##### AVAILABLE RECORDS

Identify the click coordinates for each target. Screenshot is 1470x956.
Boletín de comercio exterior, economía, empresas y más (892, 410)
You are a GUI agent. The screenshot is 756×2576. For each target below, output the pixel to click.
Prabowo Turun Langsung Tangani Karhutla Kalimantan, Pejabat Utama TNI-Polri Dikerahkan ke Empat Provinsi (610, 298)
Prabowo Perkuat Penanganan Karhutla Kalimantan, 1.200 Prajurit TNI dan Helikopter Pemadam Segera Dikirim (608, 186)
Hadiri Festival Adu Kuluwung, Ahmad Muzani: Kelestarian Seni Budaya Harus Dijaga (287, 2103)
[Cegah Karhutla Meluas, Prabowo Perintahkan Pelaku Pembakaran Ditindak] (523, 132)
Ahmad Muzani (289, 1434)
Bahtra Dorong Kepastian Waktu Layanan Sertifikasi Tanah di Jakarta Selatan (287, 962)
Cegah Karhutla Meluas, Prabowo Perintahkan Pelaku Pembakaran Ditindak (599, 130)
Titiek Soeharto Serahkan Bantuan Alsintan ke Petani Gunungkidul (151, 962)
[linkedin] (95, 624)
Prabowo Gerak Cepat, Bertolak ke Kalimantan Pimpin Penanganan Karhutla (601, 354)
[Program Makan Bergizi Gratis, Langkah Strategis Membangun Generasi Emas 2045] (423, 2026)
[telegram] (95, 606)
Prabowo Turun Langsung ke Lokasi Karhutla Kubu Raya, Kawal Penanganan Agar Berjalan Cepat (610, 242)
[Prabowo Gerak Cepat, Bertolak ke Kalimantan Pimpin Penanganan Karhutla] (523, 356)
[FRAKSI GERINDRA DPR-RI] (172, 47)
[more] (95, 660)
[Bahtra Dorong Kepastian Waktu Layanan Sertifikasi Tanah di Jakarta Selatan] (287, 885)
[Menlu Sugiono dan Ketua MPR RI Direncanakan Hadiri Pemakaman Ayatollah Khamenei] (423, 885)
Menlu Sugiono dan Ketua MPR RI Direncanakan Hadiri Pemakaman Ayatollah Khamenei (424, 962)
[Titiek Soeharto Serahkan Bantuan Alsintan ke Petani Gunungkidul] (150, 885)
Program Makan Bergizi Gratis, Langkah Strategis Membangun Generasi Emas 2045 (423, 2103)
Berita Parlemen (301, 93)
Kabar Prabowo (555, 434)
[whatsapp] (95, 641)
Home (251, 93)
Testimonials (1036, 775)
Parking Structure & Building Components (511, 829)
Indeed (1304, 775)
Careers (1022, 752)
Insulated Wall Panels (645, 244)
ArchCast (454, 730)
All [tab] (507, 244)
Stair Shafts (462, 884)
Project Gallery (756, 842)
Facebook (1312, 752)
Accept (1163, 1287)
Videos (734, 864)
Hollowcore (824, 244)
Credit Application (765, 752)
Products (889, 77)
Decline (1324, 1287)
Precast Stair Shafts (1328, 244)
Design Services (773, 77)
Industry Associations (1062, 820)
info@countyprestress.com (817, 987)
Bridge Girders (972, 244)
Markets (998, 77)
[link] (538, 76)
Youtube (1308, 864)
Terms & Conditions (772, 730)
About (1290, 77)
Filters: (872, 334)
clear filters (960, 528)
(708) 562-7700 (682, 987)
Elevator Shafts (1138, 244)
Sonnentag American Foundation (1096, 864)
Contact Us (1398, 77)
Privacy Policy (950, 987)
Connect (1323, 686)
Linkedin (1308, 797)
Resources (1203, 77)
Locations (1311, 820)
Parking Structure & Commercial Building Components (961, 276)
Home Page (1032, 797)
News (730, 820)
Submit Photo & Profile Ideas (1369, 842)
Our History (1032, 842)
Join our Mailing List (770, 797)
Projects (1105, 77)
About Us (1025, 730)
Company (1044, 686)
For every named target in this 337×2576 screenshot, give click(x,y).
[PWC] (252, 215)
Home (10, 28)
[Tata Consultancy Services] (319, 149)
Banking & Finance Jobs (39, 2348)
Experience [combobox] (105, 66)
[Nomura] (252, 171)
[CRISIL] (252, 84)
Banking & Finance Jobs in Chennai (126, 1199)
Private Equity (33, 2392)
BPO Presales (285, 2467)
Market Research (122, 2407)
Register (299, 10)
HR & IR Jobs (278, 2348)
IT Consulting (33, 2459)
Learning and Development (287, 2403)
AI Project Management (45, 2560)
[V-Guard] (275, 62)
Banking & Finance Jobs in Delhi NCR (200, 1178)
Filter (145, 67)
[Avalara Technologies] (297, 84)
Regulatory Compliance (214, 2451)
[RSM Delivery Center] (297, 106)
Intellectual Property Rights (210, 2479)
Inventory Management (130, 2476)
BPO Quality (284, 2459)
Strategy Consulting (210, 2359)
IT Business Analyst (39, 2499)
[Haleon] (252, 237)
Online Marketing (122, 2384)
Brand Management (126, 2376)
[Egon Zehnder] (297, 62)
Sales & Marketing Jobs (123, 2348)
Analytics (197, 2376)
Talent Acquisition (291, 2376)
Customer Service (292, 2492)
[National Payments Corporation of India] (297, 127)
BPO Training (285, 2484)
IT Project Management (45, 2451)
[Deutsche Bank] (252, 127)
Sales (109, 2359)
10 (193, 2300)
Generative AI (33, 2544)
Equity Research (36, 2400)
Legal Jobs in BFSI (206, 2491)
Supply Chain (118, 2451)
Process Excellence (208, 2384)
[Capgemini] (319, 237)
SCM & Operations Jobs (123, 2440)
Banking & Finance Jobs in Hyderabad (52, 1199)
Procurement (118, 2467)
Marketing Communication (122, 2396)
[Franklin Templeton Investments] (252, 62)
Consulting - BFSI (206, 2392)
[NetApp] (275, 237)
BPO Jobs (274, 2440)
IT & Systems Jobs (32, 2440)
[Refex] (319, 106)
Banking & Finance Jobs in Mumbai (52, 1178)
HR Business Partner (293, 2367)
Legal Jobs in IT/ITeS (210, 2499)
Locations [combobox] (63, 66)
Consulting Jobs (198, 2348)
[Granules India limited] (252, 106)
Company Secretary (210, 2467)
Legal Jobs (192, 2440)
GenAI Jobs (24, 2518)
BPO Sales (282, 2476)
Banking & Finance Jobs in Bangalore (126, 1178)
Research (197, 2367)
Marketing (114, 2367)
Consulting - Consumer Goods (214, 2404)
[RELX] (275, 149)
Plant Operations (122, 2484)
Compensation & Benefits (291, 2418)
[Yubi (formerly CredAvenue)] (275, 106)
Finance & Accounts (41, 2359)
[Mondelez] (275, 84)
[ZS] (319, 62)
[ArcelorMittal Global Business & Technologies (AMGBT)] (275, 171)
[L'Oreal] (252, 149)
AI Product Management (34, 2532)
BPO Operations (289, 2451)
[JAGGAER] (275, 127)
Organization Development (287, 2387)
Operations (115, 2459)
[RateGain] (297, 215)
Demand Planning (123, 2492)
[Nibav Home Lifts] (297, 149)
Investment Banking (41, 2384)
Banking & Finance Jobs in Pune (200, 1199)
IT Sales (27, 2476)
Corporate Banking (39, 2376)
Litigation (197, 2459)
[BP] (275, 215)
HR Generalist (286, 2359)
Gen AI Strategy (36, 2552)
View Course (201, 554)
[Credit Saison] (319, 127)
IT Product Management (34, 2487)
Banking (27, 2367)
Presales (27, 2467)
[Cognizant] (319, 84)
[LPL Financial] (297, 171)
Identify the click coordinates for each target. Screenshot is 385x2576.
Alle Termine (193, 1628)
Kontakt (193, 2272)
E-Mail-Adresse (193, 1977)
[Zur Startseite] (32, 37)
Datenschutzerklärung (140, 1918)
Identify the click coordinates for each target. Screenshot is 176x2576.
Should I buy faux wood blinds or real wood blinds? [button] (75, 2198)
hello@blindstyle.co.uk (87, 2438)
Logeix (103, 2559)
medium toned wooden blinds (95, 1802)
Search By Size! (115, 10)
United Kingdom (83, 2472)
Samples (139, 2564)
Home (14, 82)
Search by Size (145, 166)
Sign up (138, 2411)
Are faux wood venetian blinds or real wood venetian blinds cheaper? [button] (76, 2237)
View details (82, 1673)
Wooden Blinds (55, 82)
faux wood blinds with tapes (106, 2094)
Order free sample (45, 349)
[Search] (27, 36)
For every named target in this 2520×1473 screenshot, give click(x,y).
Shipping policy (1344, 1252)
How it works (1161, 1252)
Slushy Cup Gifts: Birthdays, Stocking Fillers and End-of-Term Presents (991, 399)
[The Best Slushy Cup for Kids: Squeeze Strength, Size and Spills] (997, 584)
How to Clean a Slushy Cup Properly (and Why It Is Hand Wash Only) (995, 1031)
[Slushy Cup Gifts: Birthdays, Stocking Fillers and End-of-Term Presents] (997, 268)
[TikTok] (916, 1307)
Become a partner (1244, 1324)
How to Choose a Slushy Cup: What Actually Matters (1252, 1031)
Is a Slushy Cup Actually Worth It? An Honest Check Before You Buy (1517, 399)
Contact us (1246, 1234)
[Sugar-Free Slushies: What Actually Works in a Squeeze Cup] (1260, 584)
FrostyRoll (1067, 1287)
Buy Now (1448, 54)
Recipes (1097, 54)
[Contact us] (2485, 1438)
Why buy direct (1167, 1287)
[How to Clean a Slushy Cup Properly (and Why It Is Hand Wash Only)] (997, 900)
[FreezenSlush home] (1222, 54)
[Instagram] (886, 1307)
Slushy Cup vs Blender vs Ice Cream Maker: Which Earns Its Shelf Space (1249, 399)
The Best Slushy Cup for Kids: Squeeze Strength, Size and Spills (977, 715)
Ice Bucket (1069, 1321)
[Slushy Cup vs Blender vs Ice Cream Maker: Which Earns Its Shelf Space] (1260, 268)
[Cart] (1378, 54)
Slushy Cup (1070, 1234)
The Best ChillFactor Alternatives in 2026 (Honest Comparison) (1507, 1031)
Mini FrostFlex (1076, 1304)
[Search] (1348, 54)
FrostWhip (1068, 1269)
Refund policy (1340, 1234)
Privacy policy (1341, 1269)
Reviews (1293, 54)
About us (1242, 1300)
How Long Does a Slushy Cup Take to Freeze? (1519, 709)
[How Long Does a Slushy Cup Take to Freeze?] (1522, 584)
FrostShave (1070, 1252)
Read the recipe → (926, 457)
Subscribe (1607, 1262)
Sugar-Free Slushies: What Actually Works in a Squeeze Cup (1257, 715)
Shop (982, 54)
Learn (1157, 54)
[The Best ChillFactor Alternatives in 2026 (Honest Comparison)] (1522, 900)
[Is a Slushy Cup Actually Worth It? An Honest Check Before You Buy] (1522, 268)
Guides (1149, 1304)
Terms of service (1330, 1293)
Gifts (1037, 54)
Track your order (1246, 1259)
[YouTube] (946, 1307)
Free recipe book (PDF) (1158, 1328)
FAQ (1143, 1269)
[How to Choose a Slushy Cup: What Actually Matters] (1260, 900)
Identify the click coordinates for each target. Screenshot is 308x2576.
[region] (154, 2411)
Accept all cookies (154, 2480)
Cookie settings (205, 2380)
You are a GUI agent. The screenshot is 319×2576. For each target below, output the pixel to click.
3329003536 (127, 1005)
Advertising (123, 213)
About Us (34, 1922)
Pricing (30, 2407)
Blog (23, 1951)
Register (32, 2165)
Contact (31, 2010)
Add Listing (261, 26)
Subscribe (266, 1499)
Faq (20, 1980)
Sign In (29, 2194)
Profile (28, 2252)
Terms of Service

##########

# ASSIGNMENT:
Above are the records; repeat exactly the lines from the one holding "10 (193, 2300)" down to the one holding "Logeix (103, 2559)", end lines included.

# ANSWER FOR THE TASK:
10 (193, 2300)
Generative AI (33, 2544)
Equity Research (36, 2400)
Legal Jobs in BFSI (206, 2491)
Supply Chain (118, 2451)
Process Excellence (208, 2384)
[Capgemini] (319, 237)
SCM & Operations Jobs (123, 2440)
Banking & Finance Jobs in Hyderabad (52, 1199)
Procurement (118, 2467)
Marketing Communication (122, 2396)
[Franklin Templeton Investments] (252, 62)
Consulting - BFSI (206, 2392)
[NetApp] (275, 237)
BPO Jobs (274, 2440)
IT & Systems Jobs (32, 2440)
[Refex] (319, 106)
Banking & Finance Jobs in Mumbai (52, 1178)
HR Business Partner (293, 2367)
Legal Jobs in IT/ITeS (210, 2499)
Locations [combobox] (63, 66)
Consulting Jobs (198, 2348)
[Granules India limited] (252, 106)
Company Secretary (210, 2467)
Legal Jobs (192, 2440)
GenAI Jobs (24, 2518)
BPO Sales (282, 2476)
Banking & Finance Jobs in Bangalore (126, 1178)
Research (197, 2367)
Marketing (114, 2367)
Consulting - Consumer Goods (214, 2404)
[RELX] (275, 149)
Plant Operations (122, 2484)
Compensation & Benefits (291, 2418)
[Yubi (formerly CredAvenue)] (275, 106)
Finance & Accounts (41, 2359)
[Mondelez] (275, 84)
[ZS] (319, 62)
[ArcelorMittal Global Business & Technologies (AMGBT)] (275, 171)
[L'Oreal] (252, 149)
AI Product Management (34, 2532)
BPO Operations (289, 2451)
[JAGGAER] (275, 127)
Organization Development (287, 2387)
Operations (115, 2459)
[RateGain] (297, 215)
Demand Planning (123, 2492)
[Nibav Home Lifts] (297, 149)
Investment Banking (41, 2384)
Banking & Finance Jobs in Pune (200, 1199)
IT Sales (27, 2476)
Corporate Banking (39, 2376)
Litigation (197, 2459)
[BP] (275, 215)
HR Generalist (286, 2359)
Gen AI Strategy (36, 2552)
View Course (201, 554)
[Credit Saison] (319, 127)
IT Product Management (34, 2487)
Banking (27, 2367)
Presales (27, 2467)
[Cognizant] (319, 84)
[LPL Financial] (297, 171)
Identify the click coordinates for each target. Screenshot is 385x2576.
Alle Termine (193, 1628)
Kontakt (193, 2272)
E-Mail-Adresse (193, 1977)
[Zur Startseite] (32, 37)
Datenschutzerklärung (140, 1918)
Identify the click coordinates for each target. Screenshot is 176x2576.
Should I buy faux wood blinds or real wood blinds? [button] (75, 2198)
hello@blindstyle.co.uk (87, 2438)
Logeix (103, 2559)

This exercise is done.